(Stored items)
- - -
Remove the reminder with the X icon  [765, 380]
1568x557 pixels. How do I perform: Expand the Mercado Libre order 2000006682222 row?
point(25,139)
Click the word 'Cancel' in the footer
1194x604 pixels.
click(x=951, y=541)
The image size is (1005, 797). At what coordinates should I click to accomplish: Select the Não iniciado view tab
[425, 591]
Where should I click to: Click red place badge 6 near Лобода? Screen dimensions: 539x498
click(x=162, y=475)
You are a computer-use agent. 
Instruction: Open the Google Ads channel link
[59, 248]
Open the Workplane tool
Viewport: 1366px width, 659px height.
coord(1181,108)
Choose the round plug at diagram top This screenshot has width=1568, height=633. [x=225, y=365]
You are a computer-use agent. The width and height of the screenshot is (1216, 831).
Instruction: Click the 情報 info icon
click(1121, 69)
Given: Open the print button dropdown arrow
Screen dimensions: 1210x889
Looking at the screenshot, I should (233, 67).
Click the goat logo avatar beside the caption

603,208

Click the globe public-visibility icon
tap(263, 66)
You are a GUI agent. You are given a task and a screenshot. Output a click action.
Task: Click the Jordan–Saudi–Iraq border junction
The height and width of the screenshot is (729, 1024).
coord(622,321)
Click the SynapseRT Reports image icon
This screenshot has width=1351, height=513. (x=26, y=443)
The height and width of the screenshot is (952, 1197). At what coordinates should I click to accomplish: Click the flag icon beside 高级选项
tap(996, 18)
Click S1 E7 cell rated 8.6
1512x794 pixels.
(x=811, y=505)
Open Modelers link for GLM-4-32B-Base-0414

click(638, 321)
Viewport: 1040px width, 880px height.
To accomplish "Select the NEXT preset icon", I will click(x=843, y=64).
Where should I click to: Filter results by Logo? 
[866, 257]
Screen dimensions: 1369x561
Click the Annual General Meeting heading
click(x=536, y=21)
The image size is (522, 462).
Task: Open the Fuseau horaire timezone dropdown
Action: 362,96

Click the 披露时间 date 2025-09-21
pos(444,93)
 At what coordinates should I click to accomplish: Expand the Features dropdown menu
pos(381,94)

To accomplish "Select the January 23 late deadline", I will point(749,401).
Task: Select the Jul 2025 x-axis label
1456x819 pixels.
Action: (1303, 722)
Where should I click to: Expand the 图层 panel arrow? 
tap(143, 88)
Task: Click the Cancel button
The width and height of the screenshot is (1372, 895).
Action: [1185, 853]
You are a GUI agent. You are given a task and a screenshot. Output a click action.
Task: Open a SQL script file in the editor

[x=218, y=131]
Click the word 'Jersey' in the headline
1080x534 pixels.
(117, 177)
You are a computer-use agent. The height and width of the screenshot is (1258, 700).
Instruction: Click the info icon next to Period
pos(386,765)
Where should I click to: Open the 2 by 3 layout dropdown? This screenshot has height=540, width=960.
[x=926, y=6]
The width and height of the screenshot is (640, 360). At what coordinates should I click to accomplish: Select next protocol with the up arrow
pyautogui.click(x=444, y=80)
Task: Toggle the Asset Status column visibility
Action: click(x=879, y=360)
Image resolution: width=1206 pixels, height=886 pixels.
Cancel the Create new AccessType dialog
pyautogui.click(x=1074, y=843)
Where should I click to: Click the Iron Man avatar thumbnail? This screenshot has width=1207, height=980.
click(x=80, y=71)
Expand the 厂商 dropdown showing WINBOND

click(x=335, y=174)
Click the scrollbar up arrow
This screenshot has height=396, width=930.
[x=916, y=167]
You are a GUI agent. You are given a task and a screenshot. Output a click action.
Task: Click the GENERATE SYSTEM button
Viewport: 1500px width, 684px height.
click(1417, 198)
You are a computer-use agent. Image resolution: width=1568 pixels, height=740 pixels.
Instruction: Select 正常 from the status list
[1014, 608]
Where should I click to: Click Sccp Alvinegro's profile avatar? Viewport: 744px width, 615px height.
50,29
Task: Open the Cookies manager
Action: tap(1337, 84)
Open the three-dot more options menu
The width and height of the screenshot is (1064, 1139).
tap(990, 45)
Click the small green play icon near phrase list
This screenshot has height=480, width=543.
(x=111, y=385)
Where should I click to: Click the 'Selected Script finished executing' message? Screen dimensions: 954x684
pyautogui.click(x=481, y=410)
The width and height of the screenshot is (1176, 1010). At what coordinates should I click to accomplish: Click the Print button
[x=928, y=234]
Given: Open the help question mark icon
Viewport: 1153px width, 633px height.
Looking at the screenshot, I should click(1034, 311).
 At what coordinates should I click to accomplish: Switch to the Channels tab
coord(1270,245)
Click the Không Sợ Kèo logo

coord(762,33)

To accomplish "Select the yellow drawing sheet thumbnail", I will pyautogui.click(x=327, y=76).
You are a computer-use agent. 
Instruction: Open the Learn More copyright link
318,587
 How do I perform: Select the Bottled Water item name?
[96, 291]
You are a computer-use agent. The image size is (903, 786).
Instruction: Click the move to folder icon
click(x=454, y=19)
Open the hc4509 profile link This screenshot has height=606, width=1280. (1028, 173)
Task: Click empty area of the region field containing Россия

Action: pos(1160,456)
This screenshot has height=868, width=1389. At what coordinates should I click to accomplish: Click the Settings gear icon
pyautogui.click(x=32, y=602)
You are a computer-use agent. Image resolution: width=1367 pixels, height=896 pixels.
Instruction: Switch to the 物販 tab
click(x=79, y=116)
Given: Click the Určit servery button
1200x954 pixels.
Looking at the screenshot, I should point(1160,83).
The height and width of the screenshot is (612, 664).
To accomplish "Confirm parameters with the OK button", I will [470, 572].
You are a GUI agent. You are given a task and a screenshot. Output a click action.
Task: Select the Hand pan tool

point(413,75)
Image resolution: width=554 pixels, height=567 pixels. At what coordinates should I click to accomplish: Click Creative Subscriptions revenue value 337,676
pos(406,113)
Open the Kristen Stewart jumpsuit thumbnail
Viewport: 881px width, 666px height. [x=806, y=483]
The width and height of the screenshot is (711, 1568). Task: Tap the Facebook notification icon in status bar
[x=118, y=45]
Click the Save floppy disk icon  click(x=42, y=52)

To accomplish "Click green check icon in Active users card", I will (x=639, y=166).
- - -
## Exercise requirements
Each entry should be retyped exactly as given.

## Your response
Remove the reminder with the X icon  [765, 380]
1568x557 pixels. How do I perform: Expand the Mercado Libre order 2000006682222 row?
point(25,139)
Click the word 'Cancel' in the footer
1194x604 pixels.
click(x=951, y=541)
The image size is (1005, 797). At what coordinates should I click to accomplish: Select the Não iniciado view tab
[425, 591]
Where should I click to: Click red place badge 6 near Лобода? Screen dimensions: 539x498
click(x=162, y=475)
You are a computer-use agent. 
Instruction: Open the Google Ads channel link
[59, 248]
Open the Workplane tool
Viewport: 1366px width, 659px height.
coord(1181,108)
Choose the round plug at diagram top This screenshot has width=1568, height=633. [x=225, y=365]
You are a computer-use agent. The width and height of the screenshot is (1216, 831).
Instruction: Click the 情報 info icon
click(1121, 69)
Given: Open the print button dropdown arrow
Screen dimensions: 1210x889
Looking at the screenshot, I should (233, 67).
Click the goat logo avatar beside the caption

603,208

Click the globe public-visibility icon
tap(263, 66)
You are a GUI agent. You are given a task and a screenshot. Output a click action.
Task: Click the Jordan–Saudi–Iraq border junction
The height and width of the screenshot is (729, 1024).
coord(622,321)
Click the SynapseRT Reports image icon
This screenshot has width=1351, height=513. (x=26, y=443)
The height and width of the screenshot is (952, 1197). At what coordinates should I click to accomplish: Click the flag icon beside 高级选项
tap(996, 18)
Click S1 E7 cell rated 8.6
1512x794 pixels.
(x=811, y=505)
Open Modelers link for GLM-4-32B-Base-0414

click(638, 321)
Viewport: 1040px width, 880px height.
To accomplish "Select the NEXT preset icon", I will click(x=843, y=64).
Where should I click to: Filter results by Logo? 
[866, 257]
Screen dimensions: 1369x561
Click the Annual General Meeting heading
click(x=536, y=21)
The image size is (522, 462).
Task: Open the Fuseau horaire timezone dropdown
Action: 362,96

Click the 披露时间 date 2025-09-21
pos(444,93)
 At what coordinates should I click to accomplish: Expand the Features dropdown menu
pos(381,94)

To accomplish "Select the January 23 late deadline", I will point(749,401).
Task: Select the Jul 2025 x-axis label
1456x819 pixels.
Action: (1303, 722)
Where should I click to: Expand the 图层 panel arrow? 
tap(143, 88)
Task: Click the Cancel button
The width and height of the screenshot is (1372, 895).
Action: [1185, 853]
You are a GUI agent. You are given a task and a screenshot. Output a click action.
Task: Open a SQL script file in the editor

[x=218, y=131]
Click the word 'Jersey' in the headline
1080x534 pixels.
(117, 177)
You are a computer-use agent. The height and width of the screenshot is (1258, 700).
Instruction: Click the info icon next to Period
pos(386,765)
Where should I click to: Open the 2 by 3 layout dropdown? This screenshot has height=540, width=960.
[x=926, y=6]
The width and height of the screenshot is (640, 360). At what coordinates should I click to accomplish: Select next protocol with the up arrow
pyautogui.click(x=444, y=80)
Task: Toggle the Asset Status column visibility
Action: click(x=879, y=360)
Image resolution: width=1206 pixels, height=886 pixels.
Cancel the Create new AccessType dialog
pyautogui.click(x=1074, y=843)
Where should I click to: Click the Iron Man avatar thumbnail? This screenshot has width=1207, height=980.
click(x=80, y=71)
Expand the 厂商 dropdown showing WINBOND

click(x=335, y=174)
Click the scrollbar up arrow
This screenshot has height=396, width=930.
[x=916, y=167]
You are a GUI agent. You are given a task and a screenshot. Output a click action.
Task: Click the GENERATE SYSTEM button
Viewport: 1500px width, 684px height.
click(1417, 198)
You are a computer-use agent. Image resolution: width=1568 pixels, height=740 pixels.
Instruction: Select 正常 from the status list
[1014, 608]
Where should I click to: Click Sccp Alvinegro's profile avatar? Viewport: 744px width, 615px height.
50,29
Task: Open the Cookies manager
Action: tap(1337, 84)
Open the three-dot more options menu
The width and height of the screenshot is (1064, 1139).
tap(990, 45)
Click the small green play icon near phrase list
This screenshot has height=480, width=543.
(x=111, y=385)
Where should I click to: Click the 'Selected Script finished executing' message? Screen dimensions: 954x684
pyautogui.click(x=481, y=410)
The width and height of the screenshot is (1176, 1010). At what coordinates should I click to accomplish: Click the Print button
[x=928, y=234]
Given: Open the help question mark icon
Viewport: 1153px width, 633px height.
Looking at the screenshot, I should click(1034, 311).
 At what coordinates should I click to accomplish: Switch to the Channels tab
coord(1270,245)
Click the Không Sợ Kèo logo

coord(762,33)

To accomplish "Select the yellow drawing sheet thumbnail", I will pyautogui.click(x=327, y=76).
You are a computer-use agent. 
Instruction: Open the Learn More copyright link
318,587
 How do I perform: Select the Bottled Water item name?
[96, 291]
You are a computer-use agent. The image size is (903, 786).
Instruction: Click the move to folder icon
click(x=454, y=19)
Open the hc4509 profile link This screenshot has height=606, width=1280. (1028, 173)
Task: Click empty area of the region field containing Россия

Action: pos(1160,456)
This screenshot has height=868, width=1389. At what coordinates should I click to accomplish: Click the Settings gear icon
pyautogui.click(x=32, y=602)
You are a computer-use agent. Image resolution: width=1367 pixels, height=896 pixels.
Instruction: Switch to the 物販 tab
click(x=79, y=116)
Given: Click the Určit servery button
1200x954 pixels.
Looking at the screenshot, I should point(1160,83).
The height and width of the screenshot is (612, 664).
To accomplish "Confirm parameters with the OK button", I will [470, 572].
You are a GUI agent. You are given a task and a screenshot. Output a click action.
Task: Select the Hand pan tool

point(413,75)
Image resolution: width=554 pixels, height=567 pixels. At what coordinates should I click to accomplish: Click Creative Subscriptions revenue value 337,676
pos(406,113)
Open the Kristen Stewart jumpsuit thumbnail
Viewport: 881px width, 666px height. [x=806, y=483]
The width and height of the screenshot is (711, 1568). Task: Tap the Facebook notification icon in status bar
[x=118, y=45]
Click the Save floppy disk icon  click(x=42, y=52)

To accomplish "Click green check icon in Active users card", I will (x=639, y=166).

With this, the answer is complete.